▸ Brief:
Whenever the string "agent" turns up in a line below, that line should be copied.

Stored items

# # #

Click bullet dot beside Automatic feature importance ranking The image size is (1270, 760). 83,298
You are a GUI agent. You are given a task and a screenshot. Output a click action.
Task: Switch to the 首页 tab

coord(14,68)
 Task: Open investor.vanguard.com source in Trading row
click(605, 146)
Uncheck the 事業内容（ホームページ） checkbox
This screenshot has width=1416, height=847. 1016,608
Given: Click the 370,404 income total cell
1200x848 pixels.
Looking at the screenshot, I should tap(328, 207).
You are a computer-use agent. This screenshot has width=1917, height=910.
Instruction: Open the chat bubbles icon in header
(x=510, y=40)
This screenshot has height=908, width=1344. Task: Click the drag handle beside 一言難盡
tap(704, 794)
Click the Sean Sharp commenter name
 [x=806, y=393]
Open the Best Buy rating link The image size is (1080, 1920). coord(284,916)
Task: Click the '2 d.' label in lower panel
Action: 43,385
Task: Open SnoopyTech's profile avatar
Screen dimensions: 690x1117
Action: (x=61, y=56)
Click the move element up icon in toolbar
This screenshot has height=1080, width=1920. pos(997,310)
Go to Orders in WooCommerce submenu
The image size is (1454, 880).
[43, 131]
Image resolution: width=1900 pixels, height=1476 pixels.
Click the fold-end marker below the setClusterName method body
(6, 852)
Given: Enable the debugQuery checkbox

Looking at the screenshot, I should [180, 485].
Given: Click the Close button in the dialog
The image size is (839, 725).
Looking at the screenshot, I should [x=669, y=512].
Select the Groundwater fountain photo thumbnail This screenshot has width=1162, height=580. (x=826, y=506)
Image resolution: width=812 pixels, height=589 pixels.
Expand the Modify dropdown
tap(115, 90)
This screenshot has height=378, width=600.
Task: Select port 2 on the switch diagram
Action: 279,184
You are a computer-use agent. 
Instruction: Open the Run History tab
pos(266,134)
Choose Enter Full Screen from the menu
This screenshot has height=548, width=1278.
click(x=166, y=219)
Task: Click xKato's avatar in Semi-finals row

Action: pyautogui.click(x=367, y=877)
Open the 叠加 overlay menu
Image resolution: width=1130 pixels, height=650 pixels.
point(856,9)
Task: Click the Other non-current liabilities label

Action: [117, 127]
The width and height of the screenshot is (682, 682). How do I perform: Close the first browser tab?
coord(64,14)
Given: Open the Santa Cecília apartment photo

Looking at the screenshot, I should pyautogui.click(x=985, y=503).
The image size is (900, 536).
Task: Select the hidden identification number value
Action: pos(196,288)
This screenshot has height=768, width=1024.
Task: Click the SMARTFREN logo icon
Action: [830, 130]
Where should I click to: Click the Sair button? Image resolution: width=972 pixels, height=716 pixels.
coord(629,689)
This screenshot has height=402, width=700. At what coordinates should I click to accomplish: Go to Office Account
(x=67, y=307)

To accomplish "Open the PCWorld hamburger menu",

# # #

▸ Written solution:
You are a GUI agent. You are given a task and a screenshot. Output a click action.
You are a computer-use agent. This screenshot has width=1917, height=910.
You are a computer-use agent. 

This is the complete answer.